Could you transcribe the entries below exactly, starting at the line that contains "Where should I" and stopping at the last line, without any pictures?

- Input for this task
........
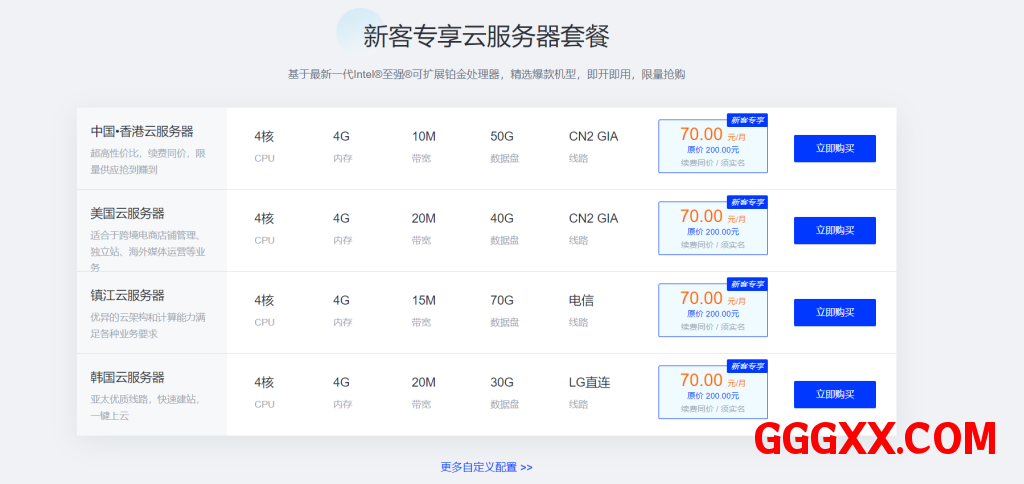
Task: Click 新客专享 badge on the 美国 server price
Action: tap(746, 202)
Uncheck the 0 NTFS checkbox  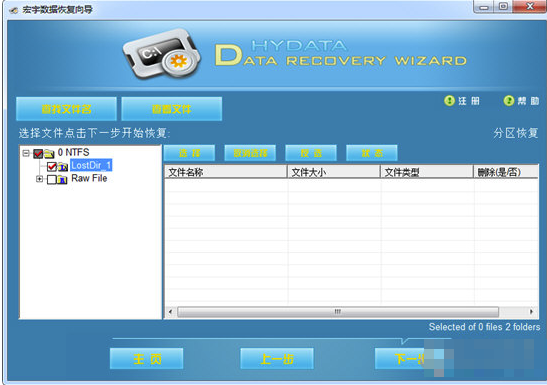tap(38, 153)
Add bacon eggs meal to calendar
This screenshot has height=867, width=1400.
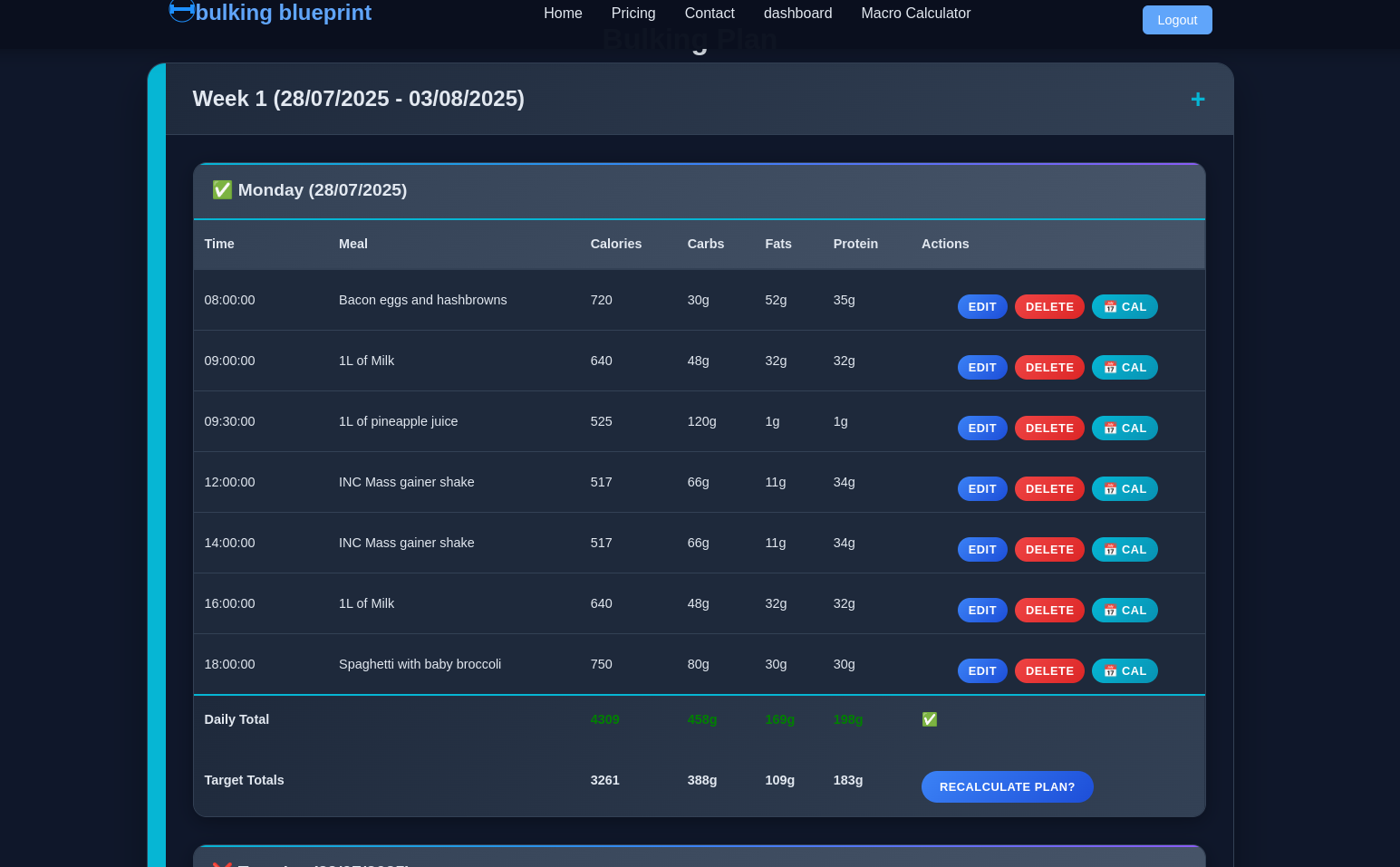click(x=1124, y=307)
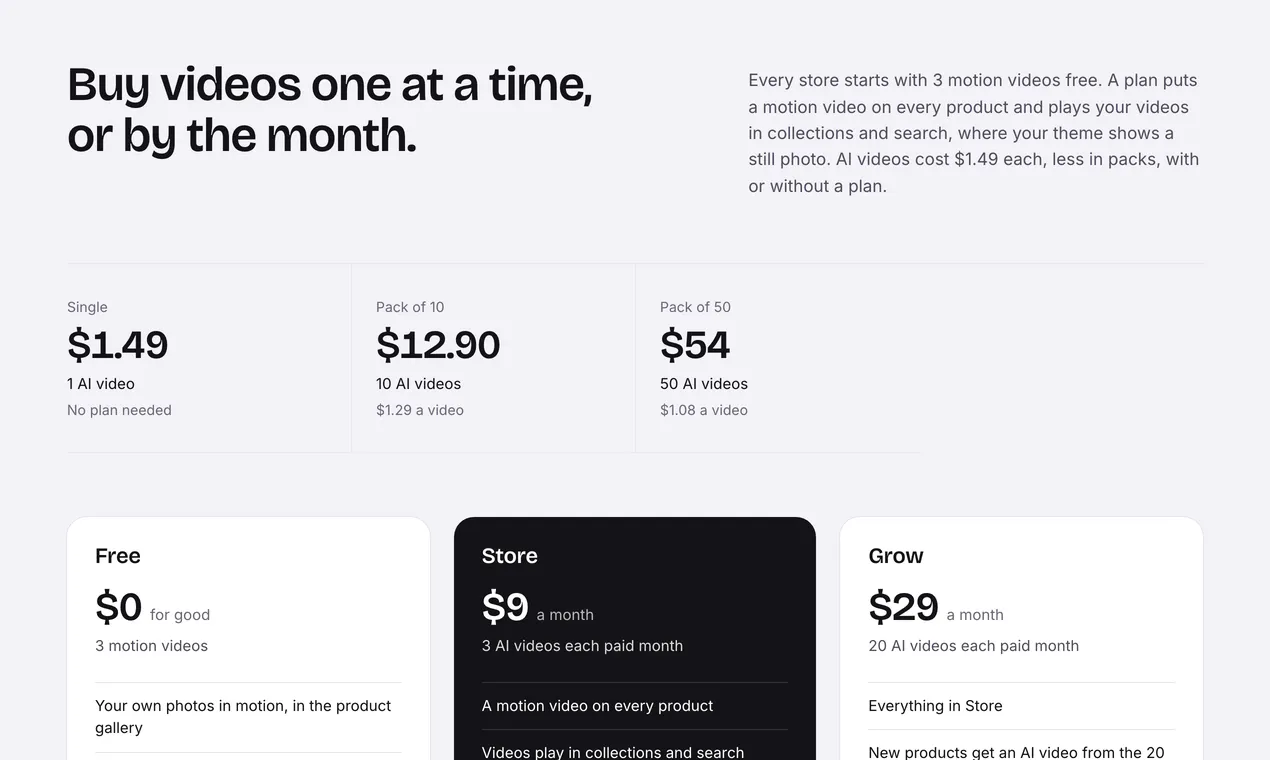Click the $54 price text
1270x760 pixels.
(x=695, y=345)
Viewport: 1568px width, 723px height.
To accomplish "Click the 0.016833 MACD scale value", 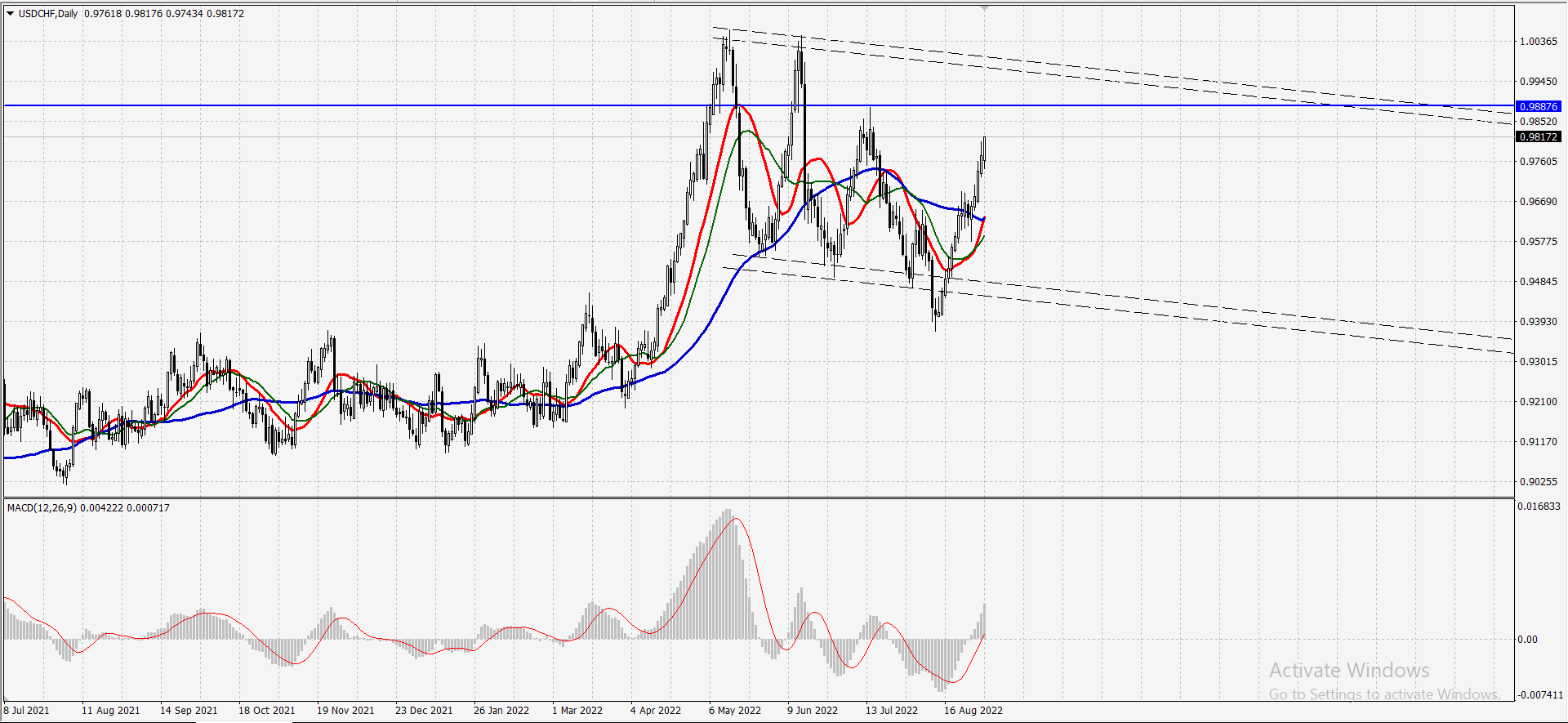I will (1539, 506).
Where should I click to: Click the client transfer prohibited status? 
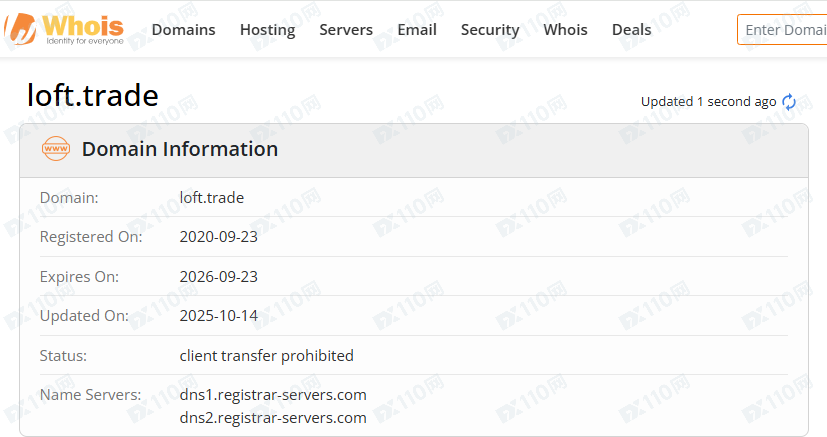pos(267,355)
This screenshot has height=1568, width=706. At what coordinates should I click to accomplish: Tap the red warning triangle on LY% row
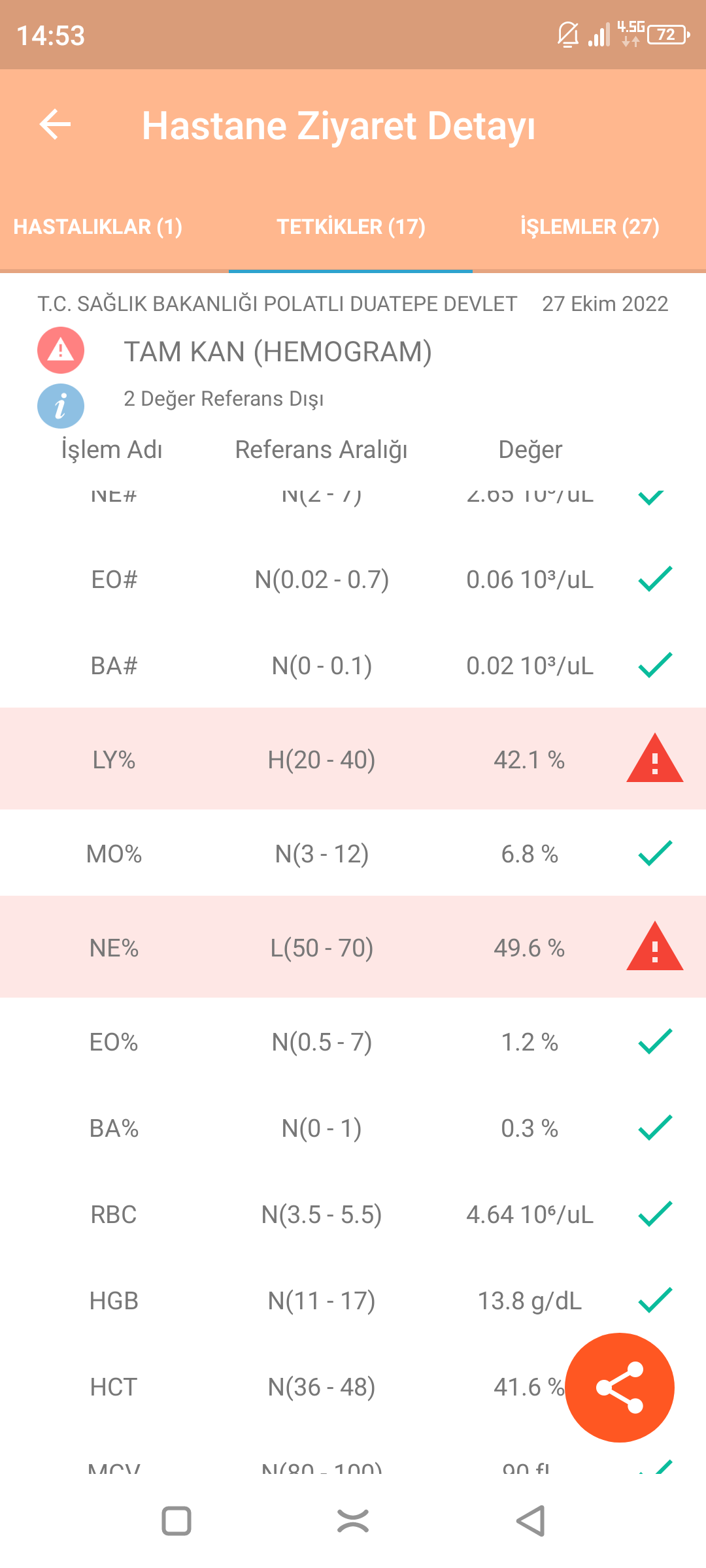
........
- Problem solution
Where should I click to: Click the client transfer prohibited status? 
pos(267,355)
This screenshot has height=1568, width=706. At what coordinates should I click to accomplish: Tap the red warning triangle on LY% row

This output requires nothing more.